Text section
Mycoplasmal Contamination: Risk Reduction Strategies and Diagnostic Methods
Mycoplasmal Contamination: Risk Reduction Strategies and Diagnostic Methods. J.A. Mariano. Bionique Testing Laboratories, 156 Fay Brook Drive, Saranac Lake, NY 12983.
Mycoplasma is considered to be one of the most prevalent and serious microbial cell culture contaminants in both research and industrial cell culture facilities. Reported rates of contamination have been in the range of 11-35% within established cell lines. Chronically infected cultures often occur with mycoplasmal contamination, since it often evades macroscopic and microscopic detection despite reaching concentrations of 107-108 cfu/mL in cell lines. Today, we have gained enormous recognition of the impact of contamination on the host cell. The potential sequelae of infection include chromosomal alterations and aberrations in every aspect of cellular metabolism. Consequently, the verification of mycoplasma-free cell lines is essential in the forward process decision-making steps within research and biopharmaceutical manufacturing. Current FDA approved testing methods require a minimum of 28 days to complete. However, significant progress has been made in the development and validation of rapid microbiological methods for the detection of mycoplasma. The potential impact of these new analytical methods in the testing of cell lines and cell-derived products will be reviewed in this presentation. Additionally, strategies to reduce the risk of contamination and transmission of infection to uninfected cell lines by applying stringent quality control measures will be discussed. In summary, the consequences of failing to establish a robust mycoplasmal testing program in any cell culture laboratory can result in the compromise of research endeavors, financial losses and more importantly, pose potential biosafety concerns in those facilities involved with preclinical safety testing or biopharmaceutical manufacturing.
Presented at the Annual Society for In Vitro Biology Meeting, June 6-10, 2009 in Charleston, SC.

Data supplied
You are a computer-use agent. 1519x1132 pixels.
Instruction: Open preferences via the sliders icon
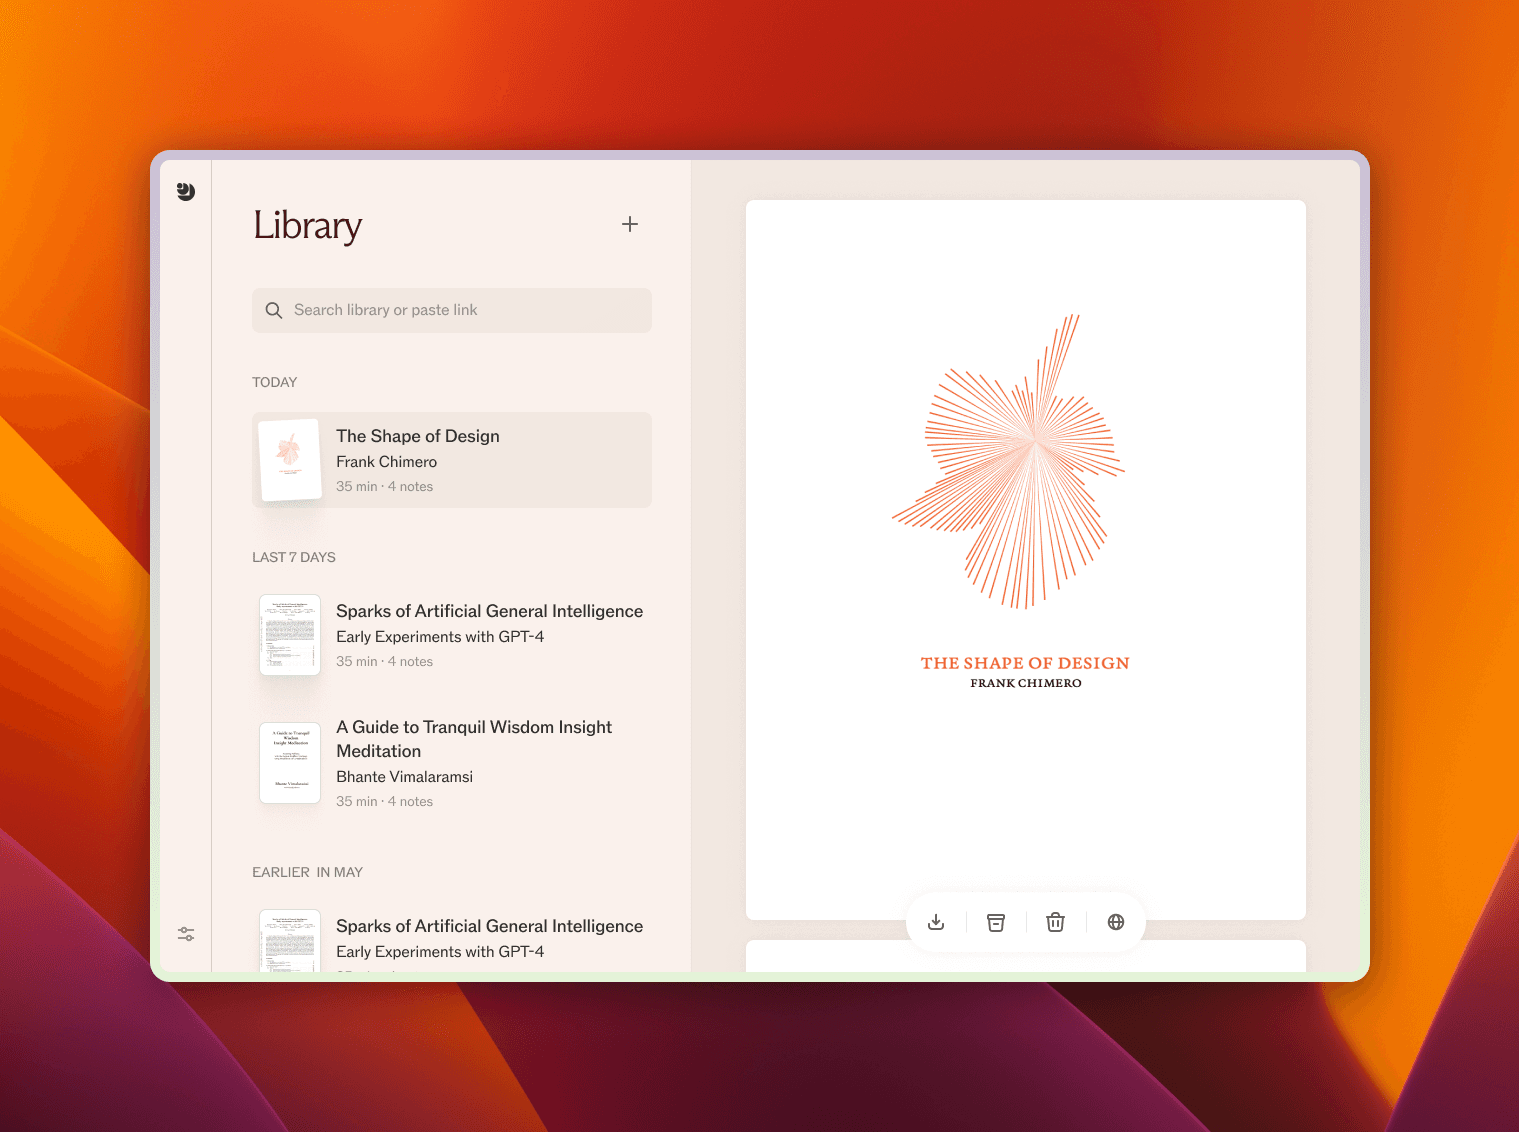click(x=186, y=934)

---

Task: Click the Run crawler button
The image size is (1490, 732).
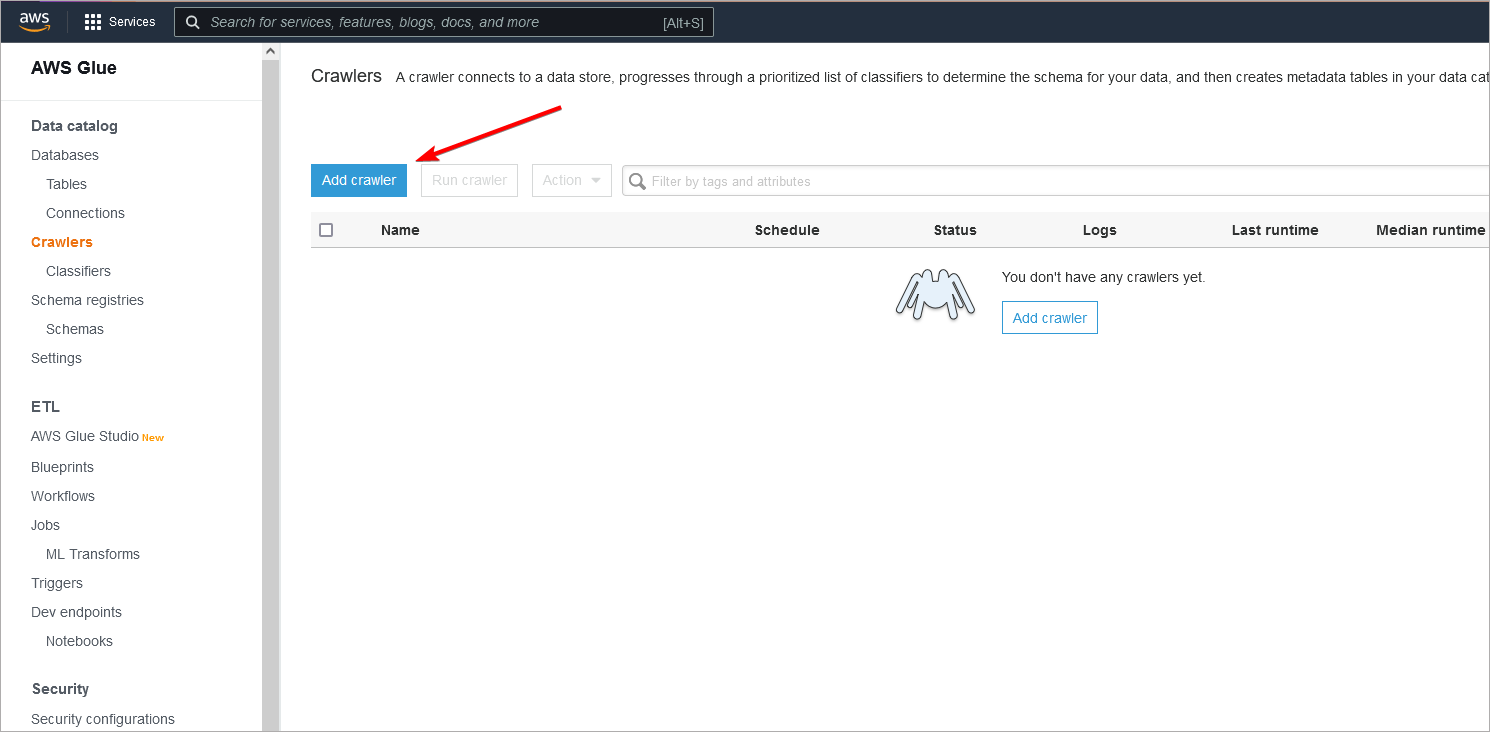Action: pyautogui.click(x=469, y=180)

Task
Condense the paragraph in the mycoplasma abstract beginning "Mycoplasma is considered to be" into a short bulleted list that keeps its main facts.

Answer area
- Mycoplasma is among the most common and serious microbial contaminants of cell cultures in research and industrial facilities.
- Reported contamination rates in established cell lines range from 11% to 35%.
- It often escapes macroscopic and microscopic detection, so infected cultures frequently become chronic.
- Infection can cause chromosomal alterations and disrupt every aspect of cellular metabolism.
- Confirming that cell lines are mycoplasma-free is therefore essential for decisions in research and biopharmaceutical manufacturing.
- Current FDA-approved tests take at least 28 days, but rapid microbiological detection methods have advanced considerably.
- The presentation reviews these new methods and discusses strict quality control measures that reduce the risk of contamination and transmission to uninfected cell lines.
- Without a robust testing program, a laboratory risks compromised research, financial losses, and biosafety concerns in preclinical safety testing or biopharmaceutical manufacturing.